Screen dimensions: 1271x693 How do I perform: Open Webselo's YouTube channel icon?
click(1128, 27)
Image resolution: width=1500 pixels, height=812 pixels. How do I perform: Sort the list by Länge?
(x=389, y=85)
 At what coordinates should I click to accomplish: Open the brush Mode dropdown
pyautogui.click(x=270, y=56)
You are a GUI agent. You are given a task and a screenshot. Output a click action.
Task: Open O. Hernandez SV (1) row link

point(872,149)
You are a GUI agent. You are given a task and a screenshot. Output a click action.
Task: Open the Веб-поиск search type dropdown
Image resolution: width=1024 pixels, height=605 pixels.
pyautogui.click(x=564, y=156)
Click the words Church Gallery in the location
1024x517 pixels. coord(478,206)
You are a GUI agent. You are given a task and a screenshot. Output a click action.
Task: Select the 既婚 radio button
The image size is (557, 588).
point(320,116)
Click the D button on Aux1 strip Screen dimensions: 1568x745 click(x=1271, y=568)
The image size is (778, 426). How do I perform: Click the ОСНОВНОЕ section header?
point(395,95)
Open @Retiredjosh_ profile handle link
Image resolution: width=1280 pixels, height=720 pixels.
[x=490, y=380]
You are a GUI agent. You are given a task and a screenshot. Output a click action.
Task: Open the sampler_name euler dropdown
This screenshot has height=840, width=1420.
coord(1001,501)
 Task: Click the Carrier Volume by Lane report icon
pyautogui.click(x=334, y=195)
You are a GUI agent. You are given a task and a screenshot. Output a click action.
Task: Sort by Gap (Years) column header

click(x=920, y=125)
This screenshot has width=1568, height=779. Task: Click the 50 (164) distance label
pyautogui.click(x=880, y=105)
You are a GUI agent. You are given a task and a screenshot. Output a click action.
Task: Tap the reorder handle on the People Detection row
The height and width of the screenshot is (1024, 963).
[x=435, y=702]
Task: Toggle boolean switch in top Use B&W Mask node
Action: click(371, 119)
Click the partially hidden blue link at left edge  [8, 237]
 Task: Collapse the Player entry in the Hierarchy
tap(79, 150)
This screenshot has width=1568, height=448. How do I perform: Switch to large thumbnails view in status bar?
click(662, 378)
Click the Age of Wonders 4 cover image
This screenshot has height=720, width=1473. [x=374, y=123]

### [Task brief]
Write out the data above once more, exactly as it stands.

### [Answer section]
Screen dimensions: 1271x693 How do I perform: Open Webselo's YouTube channel icon?
click(1128, 27)
Image resolution: width=1500 pixels, height=812 pixels. How do I perform: Sort the list by Länge?
(x=389, y=85)
 At what coordinates should I click to accomplish: Open the brush Mode dropdown
pyautogui.click(x=270, y=56)
You are a GUI agent. You are given a task and a screenshot. Output a click action.
Task: Open O. Hernandez SV (1) row link

point(872,149)
You are a GUI agent. You are given a task and a screenshot. Output a click action.
Task: Open the Веб-поиск search type dropdown
Image resolution: width=1024 pixels, height=605 pixels.
pyautogui.click(x=564, y=156)
Click the words Church Gallery in the location
1024x517 pixels. coord(478,206)
You are a GUI agent. You are given a task and a screenshot. Output a click action.
Task: Select the 既婚 radio button
The image size is (557, 588).
point(320,116)
Click the D button on Aux1 strip Screen dimensions: 1568x745 click(x=1271, y=568)
The image size is (778, 426). How do I perform: Click the ОСНОВНОЕ section header?
point(395,95)
Open @Retiredjosh_ profile handle link
Image resolution: width=1280 pixels, height=720 pixels.
[x=490, y=380]
You are a GUI agent. You are given a task and a screenshot. Output a click action.
Task: Open the sampler_name euler dropdown
This screenshot has height=840, width=1420.
coord(1001,501)
 Task: Click the Carrier Volume by Lane report icon
pyautogui.click(x=334, y=195)
You are a GUI agent. You are given a task and a screenshot. Output a click action.
Task: Sort by Gap (Years) column header

click(x=920, y=125)
This screenshot has width=1568, height=779. Task: Click the 50 (164) distance label
pyautogui.click(x=880, y=105)
You are a GUI agent. You are given a task and a screenshot. Output a click action.
Task: Tap the reorder handle on the People Detection row
The height and width of the screenshot is (1024, 963).
[x=435, y=702]
Task: Toggle boolean switch in top Use B&W Mask node
Action: click(371, 119)
Click the partially hidden blue link at left edge  [8, 237]
 Task: Collapse the Player entry in the Hierarchy
tap(79, 150)
This screenshot has width=1568, height=448. How do I perform: Switch to large thumbnails view in status bar?
click(662, 378)
Click the Age of Wonders 4 cover image
This screenshot has height=720, width=1473. [x=374, y=123]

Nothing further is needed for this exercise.